Sunday, 5 July 2015

Race Equality & Organised Labour

Colleagues,

Many thanks to Trish Lavelle (CWU Head of Education) and CWU colleagues at the union's magnificent education facility Alvescot Lodge in Oxforshire, for organising and hosting another fantastic BME Leadership Weekend.

Yet again we have been able to work with an inspiring group of BME activists from across the union who are committed to achieving race equality within their workplaces and throughout union structures.

Wilf Sullivan, TUC Race Equality Officer
As you can imagine the discussion was wide-ranging and was kicked off in fine fashion by Wilf Sullivan (TUC Race Equality Officer) on Saturday where he gave an overview of the politics of race within the UK economy and labour movement, reminding students that at times the movement has been as hostile to migrant workers as have other segments of British society. This historical positioning of organised labour in the context of race and BME workers is essential in understanding the contemporary fight for racial equality, in essence, what do we learn from the past in order to frame the contemporary strategy?



 

AJ Singh, Chair CWU Race Advisory
Committee
I need to thank those colleagues who attended the course to supplement the teaching and help give students a detailed insight on their role as newly appointed black and minority ethnic (BAME) branch officers. AJ Singh and Winston Richards are the Chair and Vice-Chair respectively of the CWU's Race Advisory Committee (RAC) and were able to give students a particularly detailed sense of the work undertaken to-date within the union to reform structures to enable a more sustained voice for BME members - the creation of the BAME officer post being a case in point - and the contours and context of the remaining challenges within the union and the sectors that it is represented and organises in.

^^^^^^^^

__Problem set__.
1) Reproduce the race equality post word for word, between "AJ Singh, Chair" and "and organises in.", inclusive.
2) Carry on writing the race equality post from the point where it ends.

__Provided data__.

^^^^^^^^

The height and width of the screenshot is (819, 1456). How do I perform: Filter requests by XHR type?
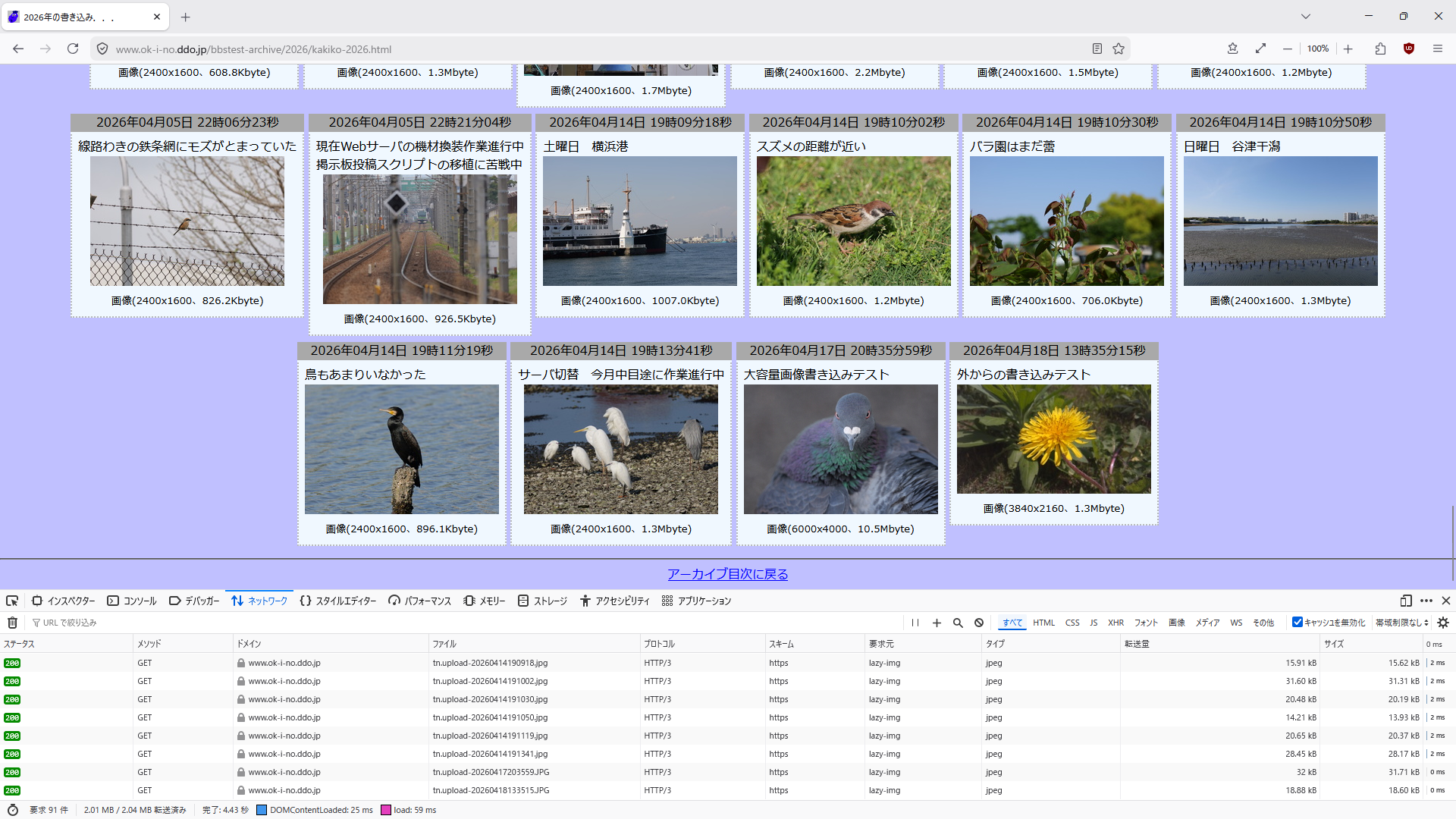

^^^^^^^^

__The results__.
1)
AJ Singh, Chair CWU Race Advisory
Committee
I need to thank those colleagues who attended the course to supplement the teaching and help give students a detailed insight on their role as newly appointed black and minority ethnic (BAME) branch officers. AJ Singh and Winston Richards are the Chair and Vice-Chair respectively of the CWU's Race Advisory Committee (RAC) and were able to give students a particularly detailed sense of the work undertaken to-date within the union to reform structures to enable a more sustained voice for BME members - the creation of the BAME officer post being a case in point - and the contours and context of the remaining challenges within the union and the sectors that it is represented and organises in.

2)
 

Winston Richards, Vice-Chair
Both AJ and Winston also gave an insight on their own, personal routes in trade union activism, and on what sustained them in their activism. This helped structure a particularly valuable activity and discussion on how to generate greater degrees of engagement and activism amongst BME CWU members. It was particularly interesting to witness the organic development of the discussion to recognise the relevance of wider. social mobilisation of BME communities as a way of both promoting trade unionism and also tackling wider issues of societal racism.





It has been a particularly valuable personal opportunity to work with Trish on the original development of the programme for the course, and as I look back this weekend I can see how much has been achieved by those who have attended the course, which has complemented the work of the CWU's RAC, and also what remains to be tackled and overcome.
 
I wish the union all of the very best in this work, and look forward to teaching and working with future students who attend the CWU's BME Leadership weekend school.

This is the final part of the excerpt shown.